THE TASK -
Please return the listing below exactly, without any of its pictures.

_ _ _ _ _

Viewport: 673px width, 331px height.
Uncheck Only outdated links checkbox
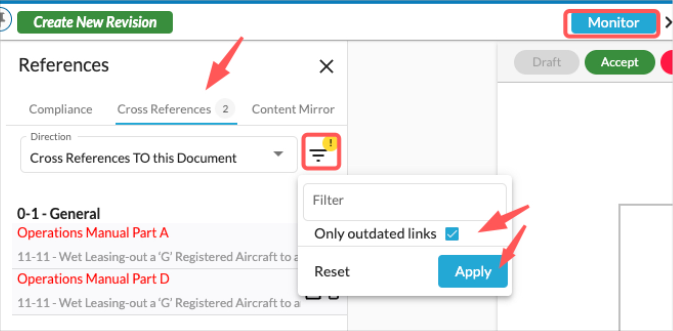pyautogui.click(x=452, y=234)
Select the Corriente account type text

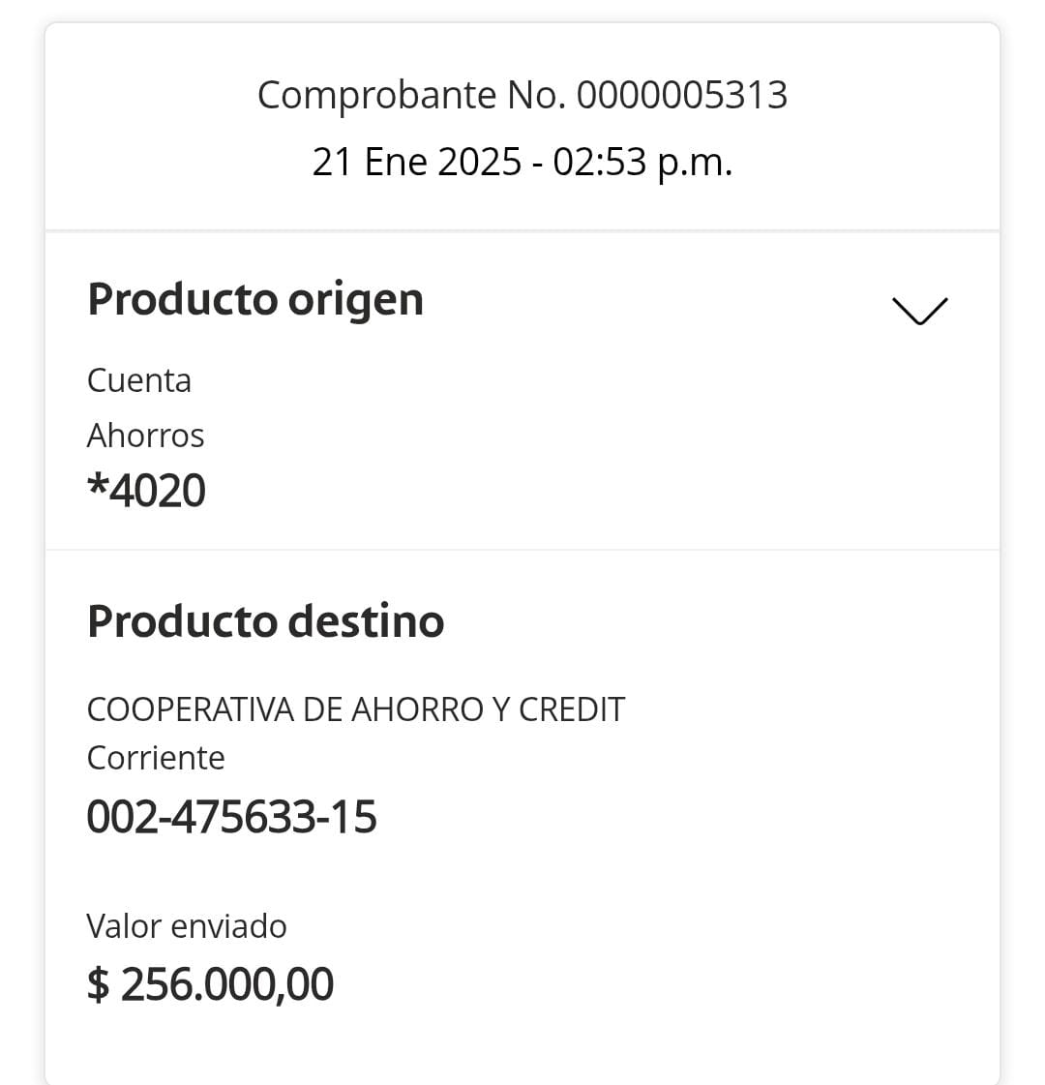click(156, 758)
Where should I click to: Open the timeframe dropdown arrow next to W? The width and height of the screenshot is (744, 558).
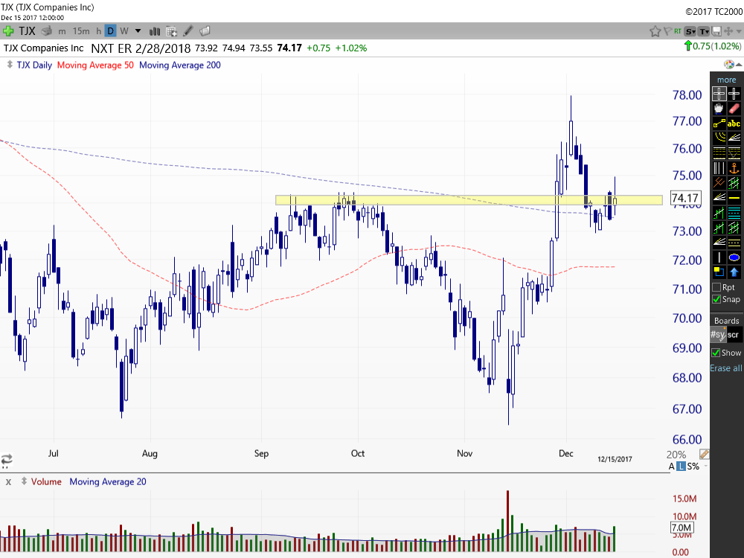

_ _ _ _ _

ANSWER TO THIS TASK -
Viewport: 673px width, 331px height.
Uncheck Only outdated links checkbox
pyautogui.click(x=452, y=234)
Select the Corriente account type text

click(156, 758)
Where should I click to: Open the timeframe dropdown arrow next to W? The width and height of the screenshot is (744, 558).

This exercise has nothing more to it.